(New for 2020: we’ve published a range of SQL Server interview candidate screening assessments with our partner Kandio, so you can avoid hiring an ‘expert’ who ends up causing problems. Check them out here.)
There’s a lot of controversy about the Buffer Manager performance object counter Page Life Expectancy – mostly around people continuing to quote 300 as a threshold for starting to worry about there being a problem (which is just utter nonsense these days). That’s far too *low* to be the point at which to start worrying if your PLE dips and stays there. Jonathan came up with a better number to use – based on the size of your buffer pool – see the bottom of his post here.
But that’s not why I’m writing today: I want to explain why most of the time now Page Life Expectancy is really not giving you useful information.
Most new systems today use NUMA, and so the buffer pool is split up and managed per NUMA node, with each NUMA node getting it’s own lazy writer thread, managing it’s own buffer free list, and dealing with node-local memory allocations. Think of each of these as a mini buffer pool.
The Buffer Manager:Page Life Expectancy counter is calculated by adding the PLE of each mini buffer pool and then calculating the mean. But it’s not the arithmetic mean as we’ve all thought forever, it’s the harmonic mean (see Wikipedia here), so the value is lower than the arithmetic mean. (5/11/2015: Thanks to Matt Slocum (b | t) for pointing out a discrepancy from the arithmetic mean on a large NUMA system and making me dig into this more, and my friend Bob Dorr from CSS for digging into the code.)
What does this mean? It means that the overall PLE is not giving you a true sense of what is happening on your machine as one NUMA node could be under memory pressure but the *overall* PLE would only dip slightly. One of my friends who’s a Premier Field Engineer and MCM just had this situation today, which prompted this blog post. The conundrum was how can there be 100+ lazy writes/sec occurring when overall PLE is relatively static – and this was the issue.
For instance, for a machine with 4 NUMA nodes, with PLE of each being 4000, the overall PLE is 4000.
The calculation is: add the reciprocals of (1000 x PLE) for each node, divide that into the number of nodes and then divide by 1000.
In my example, this is 4 / (1/(1000 x 4000) + 1/(1000 x 4000) + 1/(1000 x 4000) + 1/(1000 x 4000)) / 1000 = 4000.
Now, if one of them drops to 2200, the overall PLE only drops to: 4 / (1/(1000 x 2200) + 1/(1000 x 4000) + 1/(1000 x 4000) + 1/(1000 x 4000)) / 1000 = 3321.
If you had an alert set watching for a 20% drop in PLE then that wouldn’t fire, even though one of the buffer nodes was under high pressure.

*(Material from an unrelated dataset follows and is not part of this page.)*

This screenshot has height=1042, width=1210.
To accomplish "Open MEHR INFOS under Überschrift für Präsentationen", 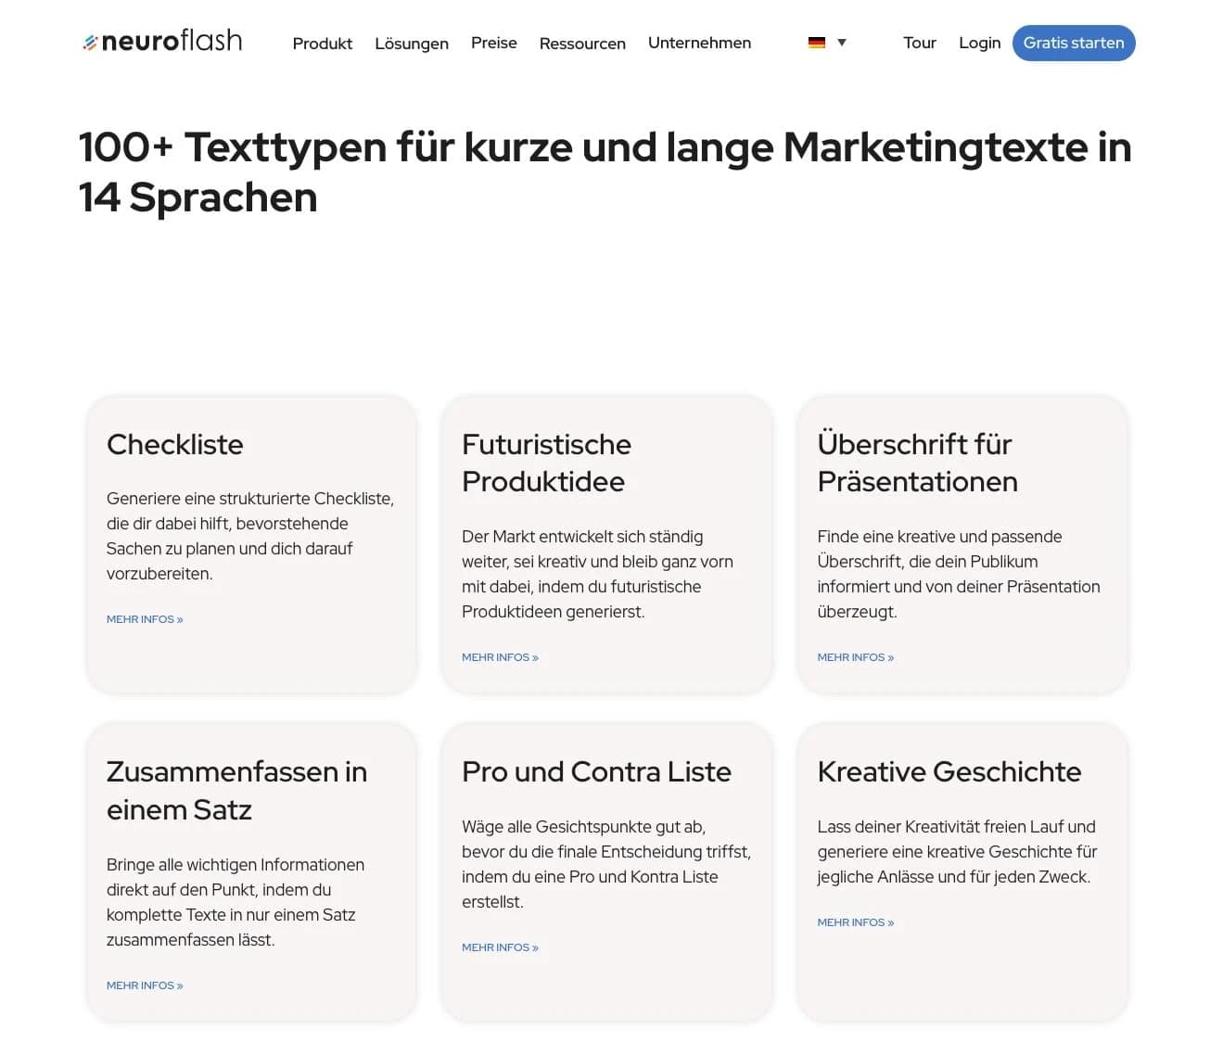I will tap(855, 656).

And you have to be careful not to overreact too. If one of them drops to 200, the overall PLE only drops to: 4 / (1/(1000 x 200) + 1/(1000 x 4000) + 1/(1000 x 4000) + 1/(1000 x 4000)) / 1000 = 695, which might make you think that the server is suffering hugely across the board.

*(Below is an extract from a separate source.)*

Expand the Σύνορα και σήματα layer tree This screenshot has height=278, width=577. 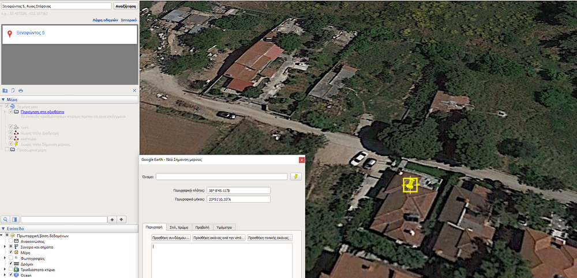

On NUMA machines, you need to be looking at the Buffer Node:Page Life Expectancy counters for all NUMA nodes otherwise you’re not getting an accurate view of buffer pool memory pressure and so could be missing or overreacting to performance issues. And adjust Jonathan’s threshold value according to the number of NUMA nodes you have.
You can see the lazywriter activity for each NUMA node by looking for the lazywriter threads in sys.dm_exec_requests.
Hope this helps!
34 thoughts on “Page Life Expectancy isn’t what you think…”

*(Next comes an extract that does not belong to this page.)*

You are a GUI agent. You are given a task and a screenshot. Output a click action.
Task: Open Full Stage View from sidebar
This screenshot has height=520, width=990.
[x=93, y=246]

Thanks Paul. I would guess this one should go to myth a day series:)
Do you have any suggestions for a good monitoring metric or two that could encompass this? Maybe the combination of average PLE and the standard deviation per node? That way if a single NUMA node dropped the standard deviation would spike, throwing an alert.
Would the URL below help us accidental DBA’s understand whether we have NUMA and if the hardware has it, whether SQL Server xxxx uses it?
If there’s a better resource to help determine our real-world-NUMA-status……
Must admit, NUMA is new to me. I’m concerned because the DBAs (real ones, purportedly) at Rackspace quoted the magic 300 number a few months ago. We’re (still) on SQL 2005 EE but on a Windows 2008 R2 Enterprise Server with a dual-4-core CPU w/ 36GB RAM config (14-month-old Dell PowerEdge platform). Your post and the one referenced above _seem_ to indicate that we’re not NUMA-enabled/benefitted. Does this still render the magic-300 defunct?
Thanks for raising the topic – helpful as always and much appreciated.
Yes – look at Jonathan’s post that I link to…
Thanks Paul, an amazing insight on PLE on NUMA nodes.
That’s left me wondering that "what else is different on NUMA nodes in regards CPU/Memory/IO" which once should be knowing. May be decicted blog post with some pointers "If you are on NUMA, you should be knowing this….", will surely help DBA’s.
Apologies if this already exits somewhere, which I cannot Google.
Cheers!! (you are my hero)
I haven’t looked at mine for a while, just checked production averages:
node 0 – 262,179
node 1-6 – 411,946
node 7 – 379,091
This server was rebooted Saturday night (10/15) for patching.
Thanks, Jonatham, but being on SQL 2005, the DMV doesn’t exist in master… By running:
SELECT DISTINCT memory_node_id FROM sys.dm_os_memory_clerks
I get Nodes 0 and 1. Guess I’m non-NUMA.
You can tell if your system uses NUMA or not by querying sys.dm_os_memory_nodes. A non-NUMA system will have 2 nodes listed, 0 and 64 (which is the DAC resource and not a true node). A NUMA system will have additional node entries for each of the hardware NUMA nodes in the system. If you manually configured Soft-NUMA sys.dm_os_nodes would have the independent CPU nodes under Soft-NUMA, but you don’t get the extra lazywriters or memory partitioning per node under Soft-NUMA.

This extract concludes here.